Fortunately, Feist and Khovratovich observe that the $Q_i$’s are algebraically-related and so are their $\pi_i$ KZG commitments! As a result, they observe that computing all $\pi_i$’s does not require computing all $Q_i$’s.

Below, we explain how their faster, $O(n\log{n})$-time technique works!

An important caveat is that their technique relies on the evaluation points being $\omega^0,\dots,\omega^{n-1}$.

Quotient polynomials and their coefficients

To understand how the $\pi_i$’s relate to one other, let us look at the coefficients of $Q_i(X)$.

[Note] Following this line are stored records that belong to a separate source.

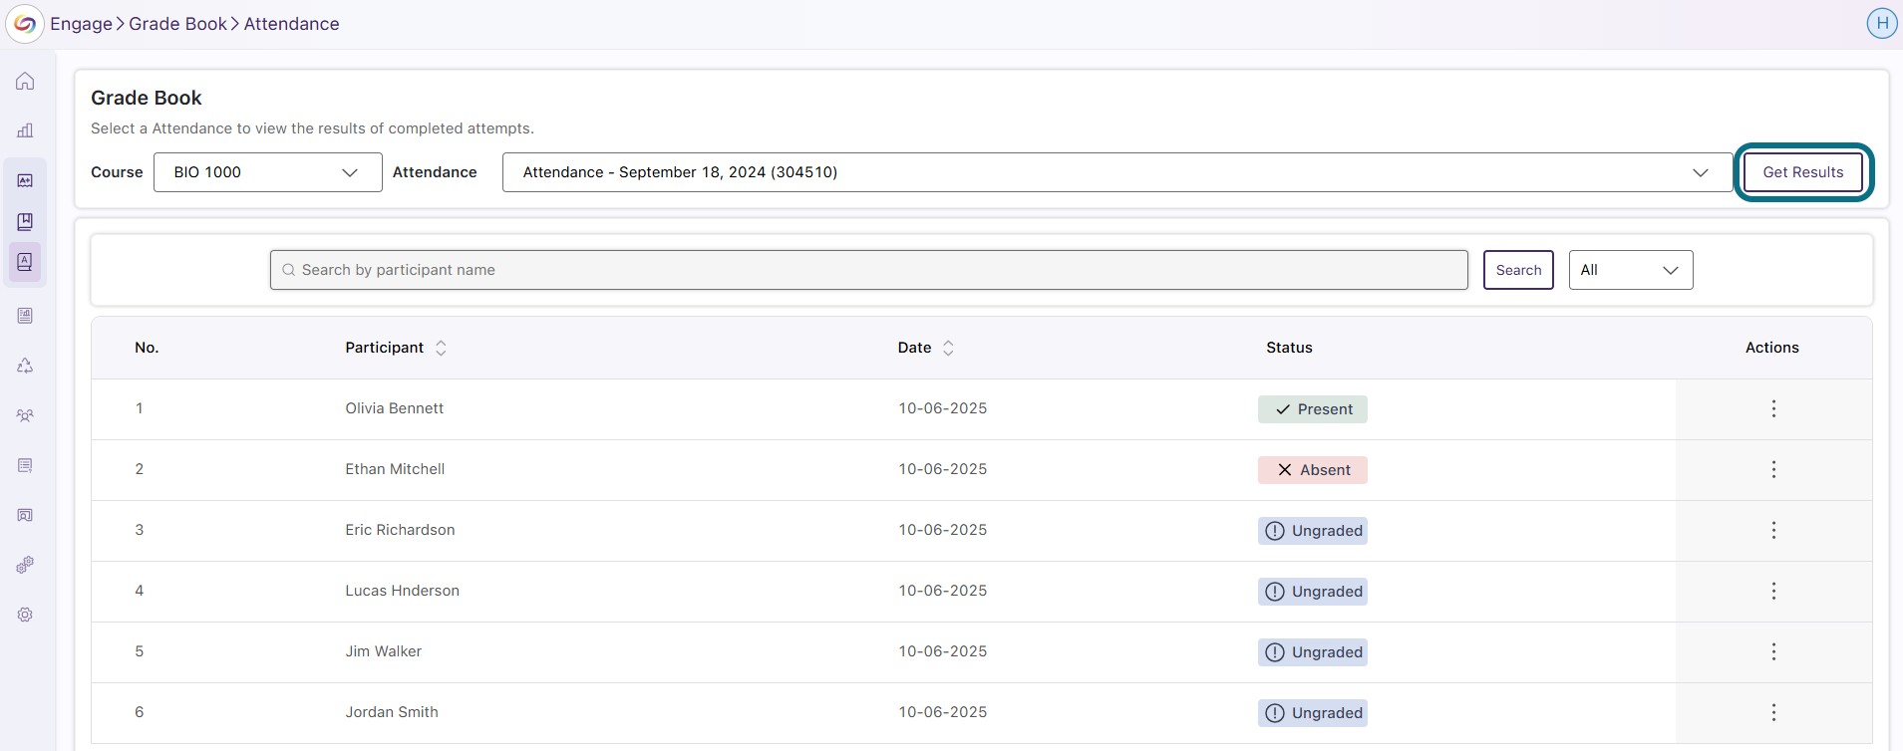This screenshot has width=1903, height=751.
Task: Open the user avatar H icon
Action: (x=1882, y=23)
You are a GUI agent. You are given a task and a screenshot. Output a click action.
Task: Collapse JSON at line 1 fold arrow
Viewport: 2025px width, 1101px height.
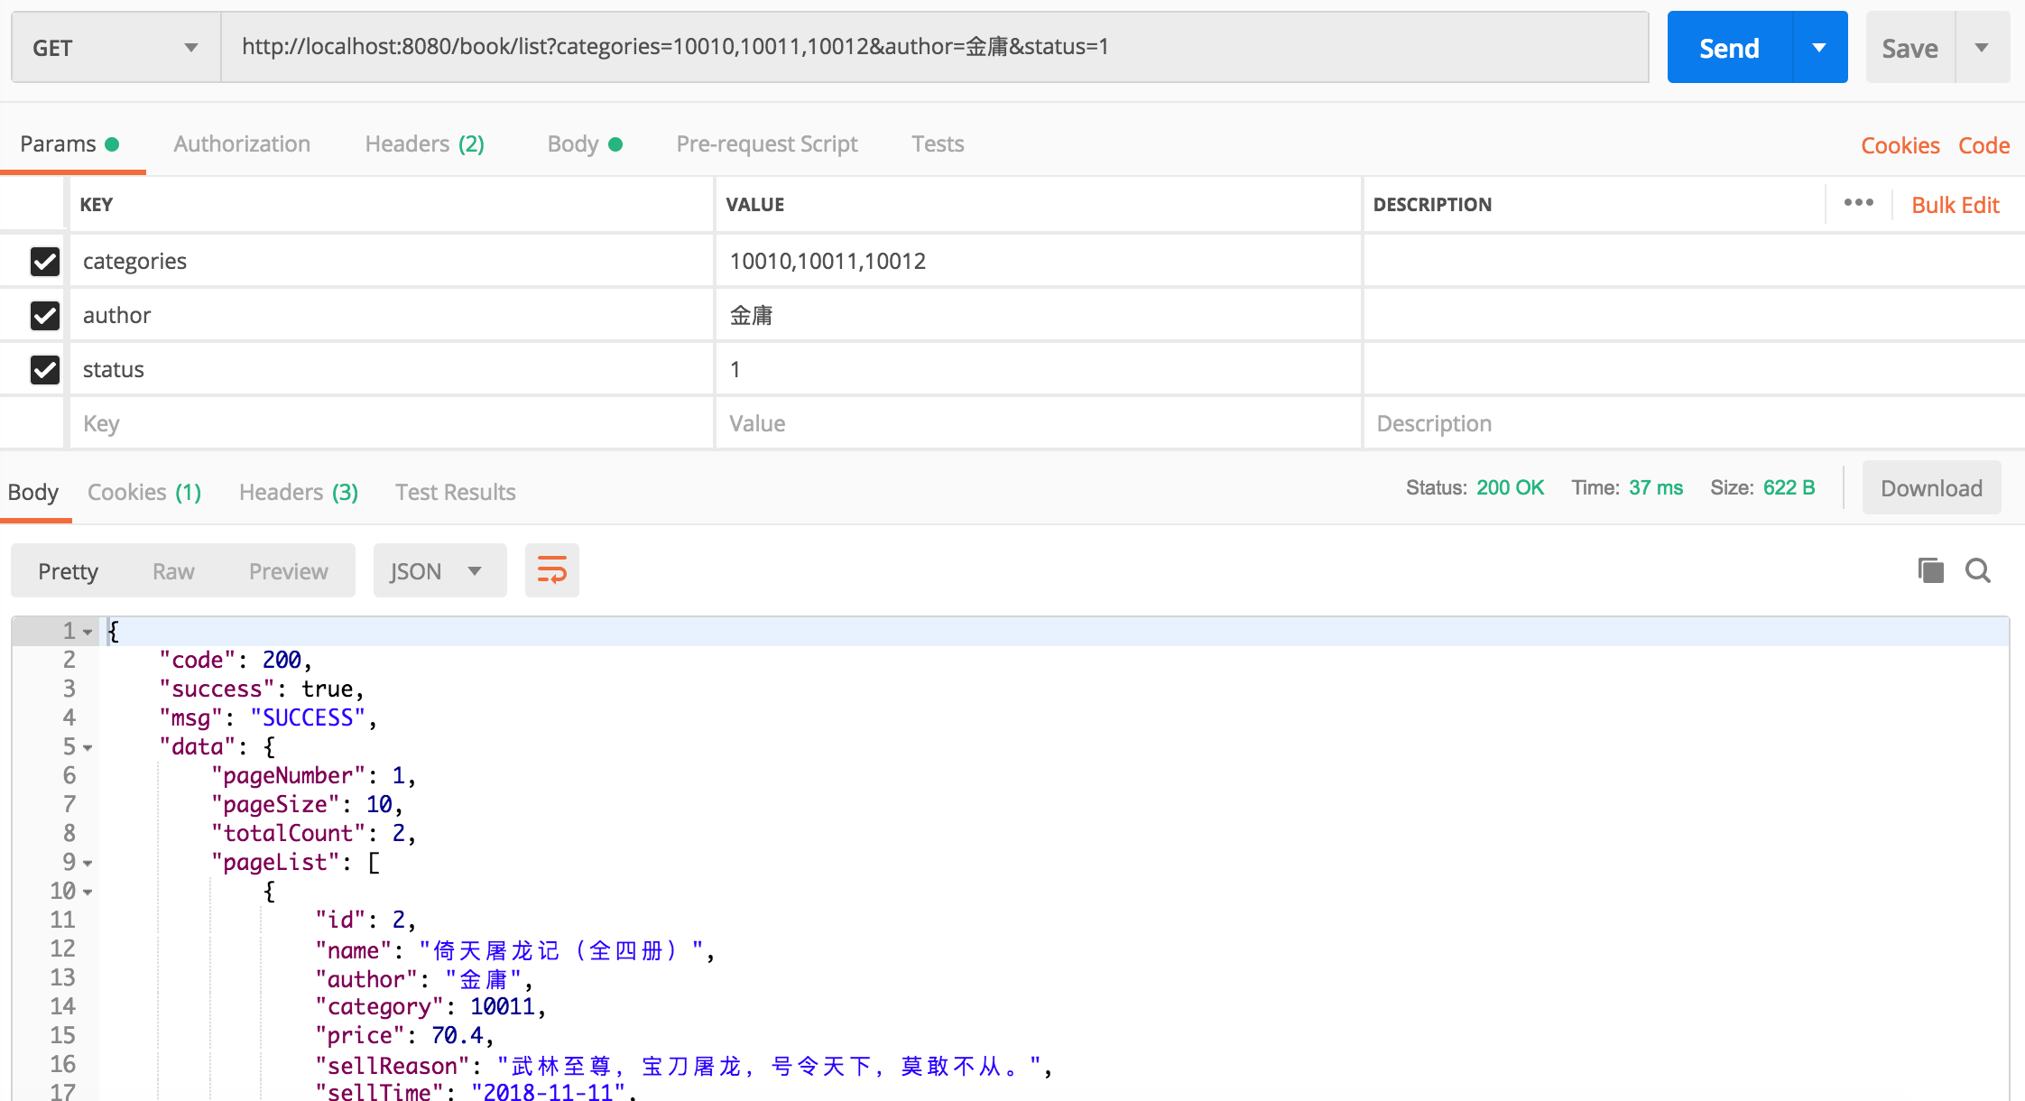click(x=88, y=632)
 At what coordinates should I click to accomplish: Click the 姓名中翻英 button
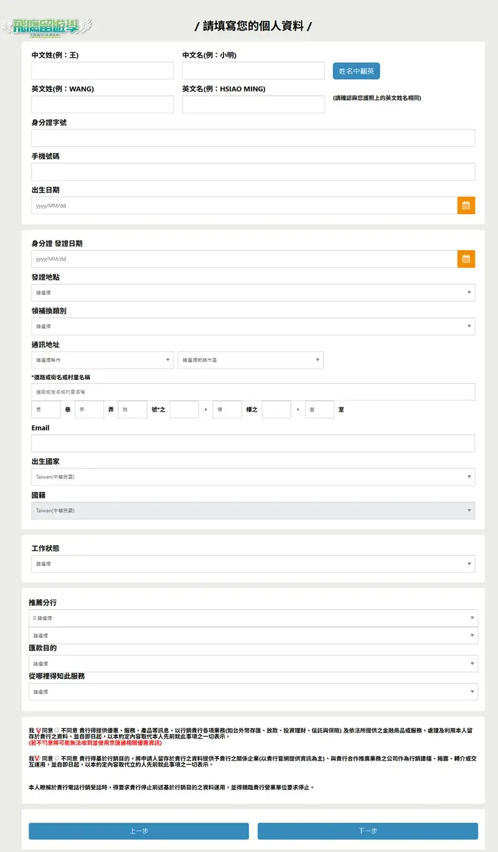point(356,71)
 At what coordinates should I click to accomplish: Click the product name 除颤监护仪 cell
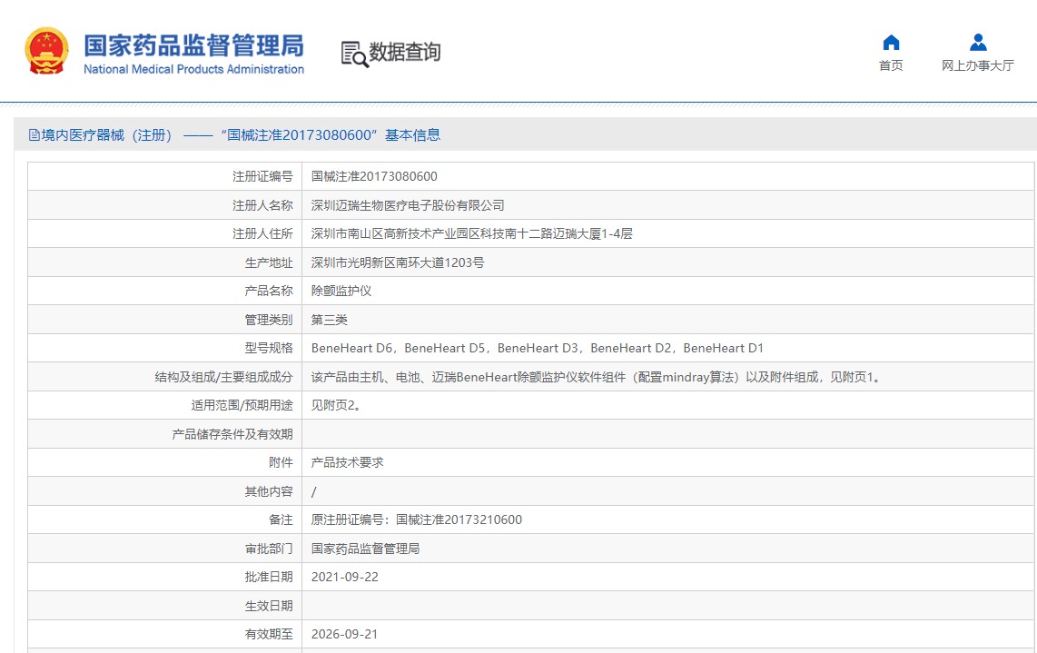tap(341, 291)
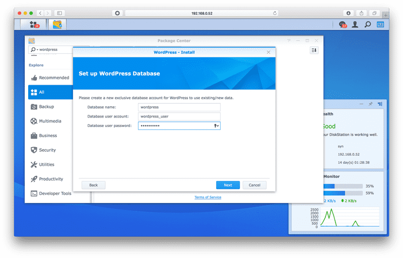
Task: Open the Developer Tools category
Action: click(x=55, y=194)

We can show that when dividing $f$ (of degree $m$) by $(X-\omega^i)$ we obtain a quotient polynomial with coefficients $t_0, t_1, \dots, t_{m-1}$ such that: \begin{align} \label{eq:div-coeffs-1} t_{m-1} &= f_m\\
%t_{m-2} &= f_{m-1} + \omega^i \cdot f_m\\
%t_{m-3} &= f_{m-2} + \omega^i \cdot t_{m-2}\\
% &= f_{m-2} + \omega^i \cdot (f_{m-1} + \omega^i \cdot f_m)\\
% &= f_{m-2} + \omega^i \cdot f_{m-1} + \omega^{2i} \cdot f_m\\
%t_{m-4} &= f_{m-3} + \omega^i \cdot t_{m-3}\\
% &= f_{m-3} + \omega^i \cdot (f_{m-2} + \omega^i \cdot f_{m-1} + \omega^{2i} \cdot f_m)\\
% &= f_{m-3} + \omega^i \cdot f_{m-2} + \omega^{2i} \cdot f_{m-1} + \omega^{3i} \cdot f_m\\\ % & \vdots\\
\label{eq:div-coeffs-2} t_{j} &= f_{j+1} + \omega^i \cdot t_{j+1}, \forall j \in [0, m-1) % & \vdots\\
% t_0 &= f_1 + \omega^i \cdot f_2 + \omega^{2i} f_3 + \dots + \omega^{m-1} f_m \end{align} Note that the $t_i$’s are a function of $f_m, f_{m-1},\dots, f_1$, but not of $f_0$!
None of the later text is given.